Upon first boarding a Northern line train in a rather fetching quarter-zip, I was promptly assaulted by a young man in a ragged coat, begging for "change". 

At first, like anyone would, I assumed he was partaking in some bizarre piece of theatre, perhaps a Brechtian monologue on the fragility of life. It was only when he relieved himself on my leg that I finally understood I was in enemy territory – even Artaud wouldn't stoop that low.

With my chinos soiled by another man's urine, I had no choice but to keep calm and carry on. Luckily my time in the Mountbatten Rugger Team allowed me to experience all kinds of fluids being splashed upon my frame, so I summoned the courage of my ancestors on the beaches of Normandy and focused instead upon the dulcet tones of The Rest is Politics. However Campbell was beginning to talk, so naturally I was obliged to mute it and confront the challenge of leaving the train.
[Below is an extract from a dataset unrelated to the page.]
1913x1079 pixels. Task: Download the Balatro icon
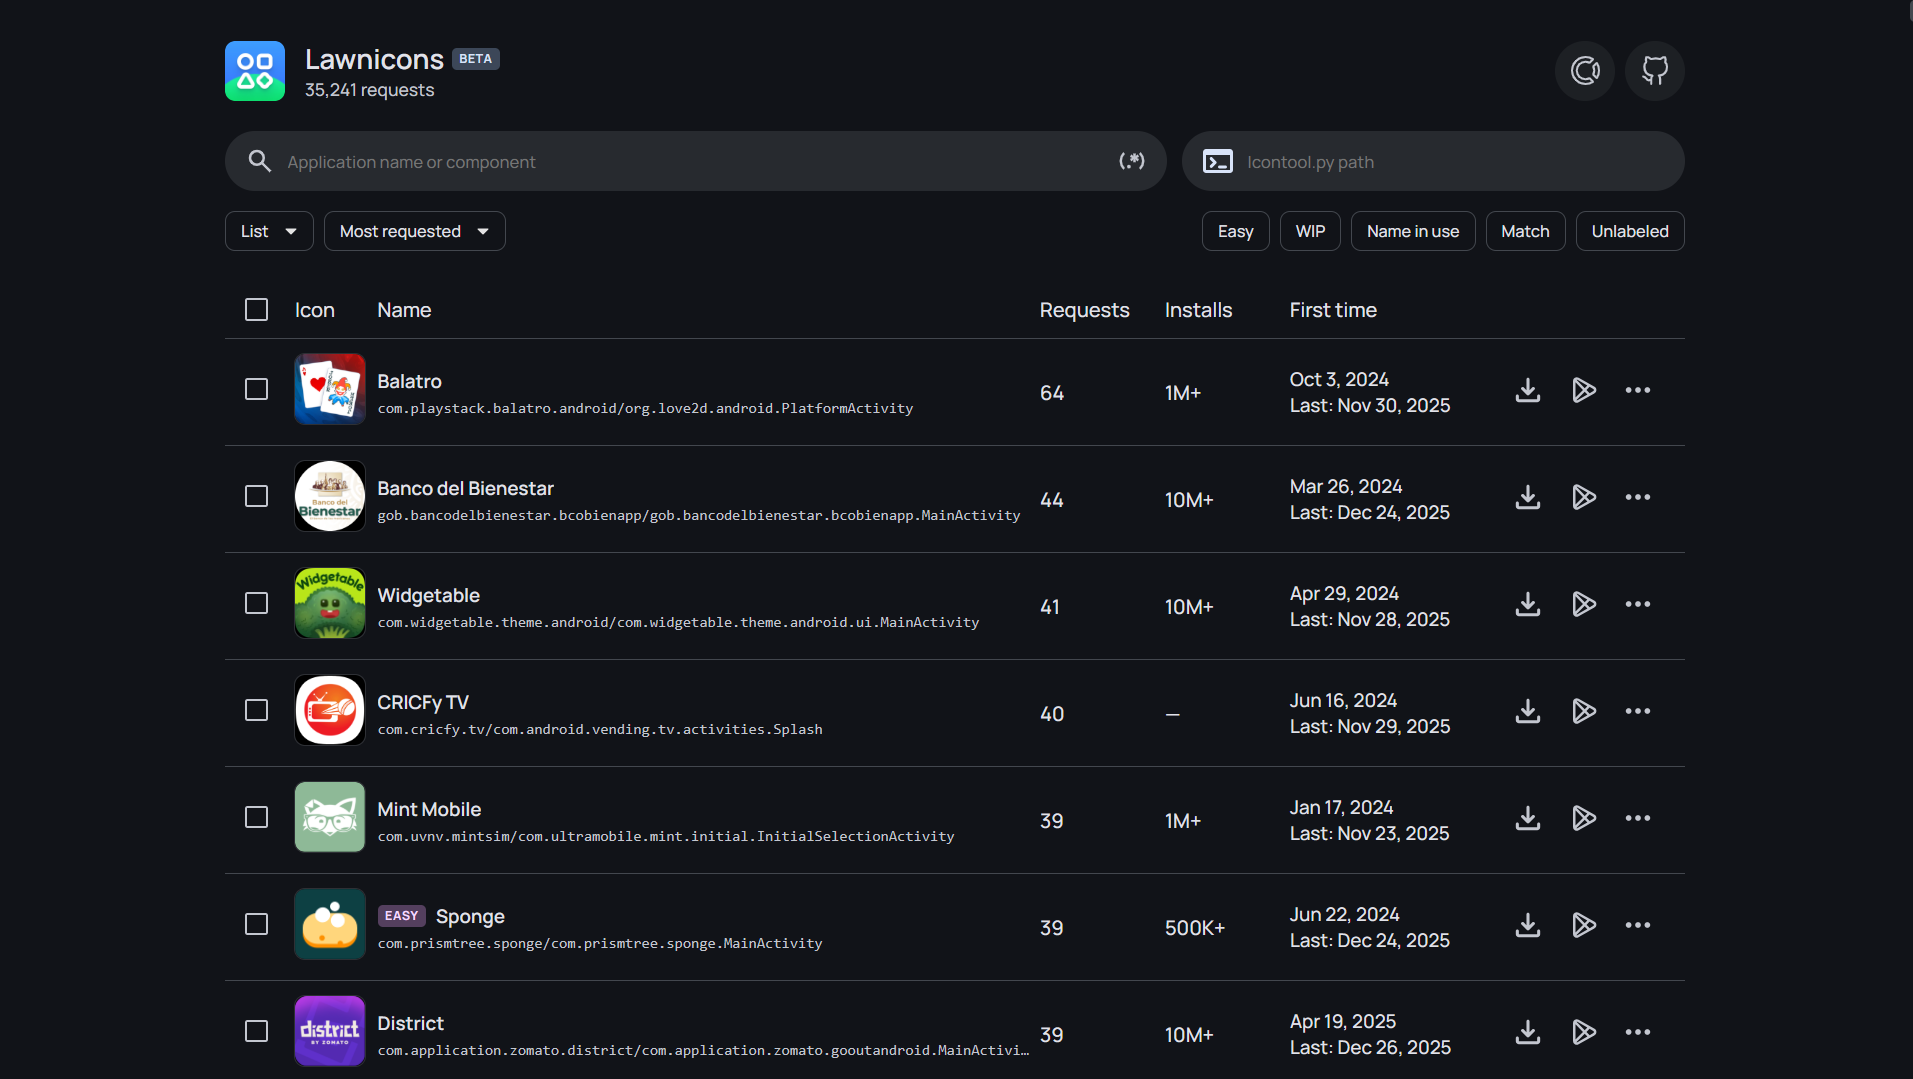1527,391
Chums, no manner of training can prepare you for the insolence of London travellers. It seemed that nobody was willing to follow the clearly marked order to ascend and descend the staircases, forcing me to brush past several shady characters who've certainly never touched a copy of the Private Eye.

Furthermore, everyone was standing on one side of the escalator (presumably because of the stench of B.O. and credit card overdrafts). I did the gentlemanly thing and positioned myself languidly in the middle of the escalator step, which garnered me considerable umbrage from the rabble forming behind. 

I made sure to flash my Monzo premium card to the security man in front of the barriers, and finally gazed upon sunlight for the first time in what felt like weeks.

Thank god Mummy's rehab (and charges) can be paid off, pronto. Whatever the insurance company provides us while Gertie's being fixed, I'll be thankful for it. Unless it's a Skoda. Or a Ford. Or anything that costs less than our yearly ski trip (Mummy drinks a lot of Savvy B at apres-ski).

I'll be thinking of you all from the Defender's ample backseat.